▶ **What you are asked to do**
Return only that part of the material below which starts with the line containing "You are a computer-use agent. The" and goes on through the line containing "Share the poll on Reddit", restated exactly.

▶ **Source information**
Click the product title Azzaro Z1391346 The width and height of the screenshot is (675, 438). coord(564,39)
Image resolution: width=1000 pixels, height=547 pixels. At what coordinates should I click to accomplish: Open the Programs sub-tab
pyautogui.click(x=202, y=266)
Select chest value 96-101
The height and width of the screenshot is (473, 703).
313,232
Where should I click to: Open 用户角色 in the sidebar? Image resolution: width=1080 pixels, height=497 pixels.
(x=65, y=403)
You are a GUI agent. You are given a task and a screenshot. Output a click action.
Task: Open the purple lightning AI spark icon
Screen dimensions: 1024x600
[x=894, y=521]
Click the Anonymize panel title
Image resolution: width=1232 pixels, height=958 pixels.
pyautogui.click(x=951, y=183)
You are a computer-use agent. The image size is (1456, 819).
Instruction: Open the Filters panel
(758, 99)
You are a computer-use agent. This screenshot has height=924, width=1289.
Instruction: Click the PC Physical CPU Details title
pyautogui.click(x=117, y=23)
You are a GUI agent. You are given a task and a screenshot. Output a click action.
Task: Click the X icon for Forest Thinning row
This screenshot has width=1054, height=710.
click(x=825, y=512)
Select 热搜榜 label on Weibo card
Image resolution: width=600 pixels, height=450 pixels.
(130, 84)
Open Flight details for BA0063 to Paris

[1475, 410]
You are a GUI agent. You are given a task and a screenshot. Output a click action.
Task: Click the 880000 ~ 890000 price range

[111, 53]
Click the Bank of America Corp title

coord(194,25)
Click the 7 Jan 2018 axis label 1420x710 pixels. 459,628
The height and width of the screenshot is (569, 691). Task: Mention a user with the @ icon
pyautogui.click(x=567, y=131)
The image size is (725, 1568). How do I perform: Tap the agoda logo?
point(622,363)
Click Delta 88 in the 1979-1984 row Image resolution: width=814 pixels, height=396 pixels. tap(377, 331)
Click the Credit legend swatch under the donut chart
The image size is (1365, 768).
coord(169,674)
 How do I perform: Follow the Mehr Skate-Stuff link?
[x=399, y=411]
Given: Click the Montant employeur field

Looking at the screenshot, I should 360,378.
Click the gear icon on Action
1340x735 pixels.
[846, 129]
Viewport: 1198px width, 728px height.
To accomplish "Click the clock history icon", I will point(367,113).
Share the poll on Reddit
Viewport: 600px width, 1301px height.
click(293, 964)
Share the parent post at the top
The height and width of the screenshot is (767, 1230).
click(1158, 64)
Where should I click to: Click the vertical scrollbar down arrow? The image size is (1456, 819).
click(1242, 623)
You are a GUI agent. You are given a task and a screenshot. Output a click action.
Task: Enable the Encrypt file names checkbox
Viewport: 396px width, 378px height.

▶ **Written response**
You are a computer-use agent. The image size is (1456, 819).
Instruction: Open the Filters panel
(758, 99)
You are a computer-use agent. This screenshot has height=924, width=1289.
Instruction: Click the PC Physical CPU Details title
pyautogui.click(x=117, y=23)
You are a GUI agent. You are given a task and a screenshot. Output a click action.
Task: Click the X icon for Forest Thinning row
This screenshot has width=1054, height=710.
click(x=825, y=512)
Select 热搜榜 label on Weibo card
Image resolution: width=600 pixels, height=450 pixels.
(130, 84)
Open Flight details for BA0063 to Paris

[1475, 410]
You are a GUI agent. You are given a task and a screenshot. Output a click action.
Task: Click the 880000 ~ 890000 price range

[111, 53]
Click the Bank of America Corp title

coord(194,25)
Click the 7 Jan 2018 axis label 1420x710 pixels. 459,628
The height and width of the screenshot is (569, 691). Task: Mention a user with the @ icon
pyautogui.click(x=567, y=131)
The image size is (725, 1568). How do I perform: Tap the agoda logo?
point(622,363)
Click Delta 88 in the 1979-1984 row Image resolution: width=814 pixels, height=396 pixels. tap(377, 331)
Click the Credit legend swatch under the donut chart
The image size is (1365, 768).
coord(169,674)
 How do I perform: Follow the Mehr Skate-Stuff link?
[x=399, y=411]
Given: Click the Montant employeur field

Looking at the screenshot, I should 360,378.
Click the gear icon on Action
1340x735 pixels.
[846, 129]
Viewport: 1198px width, 728px height.
To accomplish "Click the clock history icon", I will point(367,113).
Share the poll on Reddit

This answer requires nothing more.